The day begins early.
I choose the grocery cart with the yellow shopping list left in the basket.
The purple cursive swirls into “Daddy’s p.b.” and “waffles x 2.”
I notice that none of the checkout people or employees are wearing a costume as in years gone by. Perhaps, it’s because seniors work the first shift at registers, and feel their covid masks, in black or white, support the spirit of the day.
Weather forecasts call for rain later in the day when most of the trick or treating is over, and the candy counting begins in earnest. Memories of trick or treating in wind and raincoats come flooding in.

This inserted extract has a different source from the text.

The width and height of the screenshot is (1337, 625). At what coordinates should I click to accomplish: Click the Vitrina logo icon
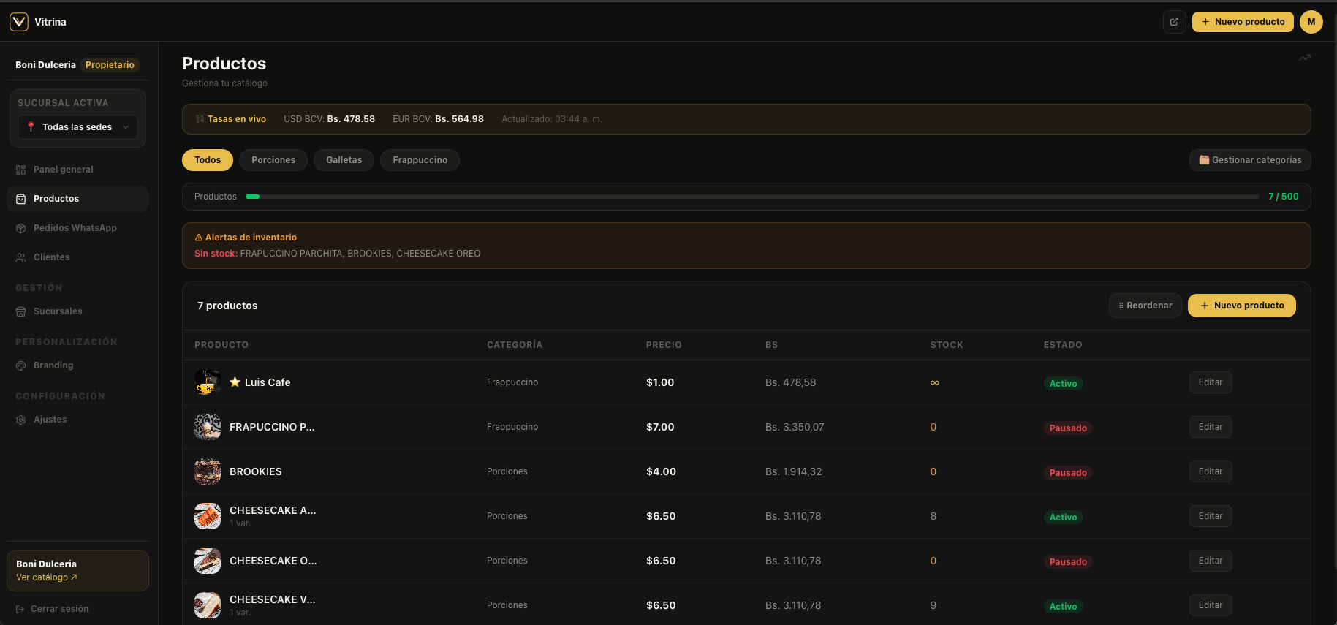tap(19, 22)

Over at the optometrist’s office, the assistants/receptionists are decked out as colorful winged creatures. A patient, wearing a black blouse festooned with pumpkins, asks one of them if she is dressed as “a spotted lanternfly.” In a huff the retort is “No, I am a butterfly.”
The optometrist, in furry feline ears that match his strawberry blond shaved head, tells me that the theme this year is flora/fauna. His assistant removes her butterfly cape looped around her shoulders after a long day of maneuvering with them while looking into dilated pupils. She will be leaving soon to catch up with her grandchildren and other pupils in costume after school.
It’s cloudy and warm for the last day of October. Perfect for the ghoulish holiday. The horse farm, at the end of my road, is hosting a “trunk or treat” and cars are parked bumper-to-bumper as the little ones are led by the hand into the field. I wonder what the horses are thinking.
When I get home, the groceries I dropped off earlier, are in the kitchen on the floor waiting to be put away. I pick up the yellow note that I saved from the shopper using the cart before me, to see what else she may have listed, intending to use it to write a poem or story. Instead — stuck between its folds I discover a wad of blue bubble gum. The perfect trick to my treat of a note left behind.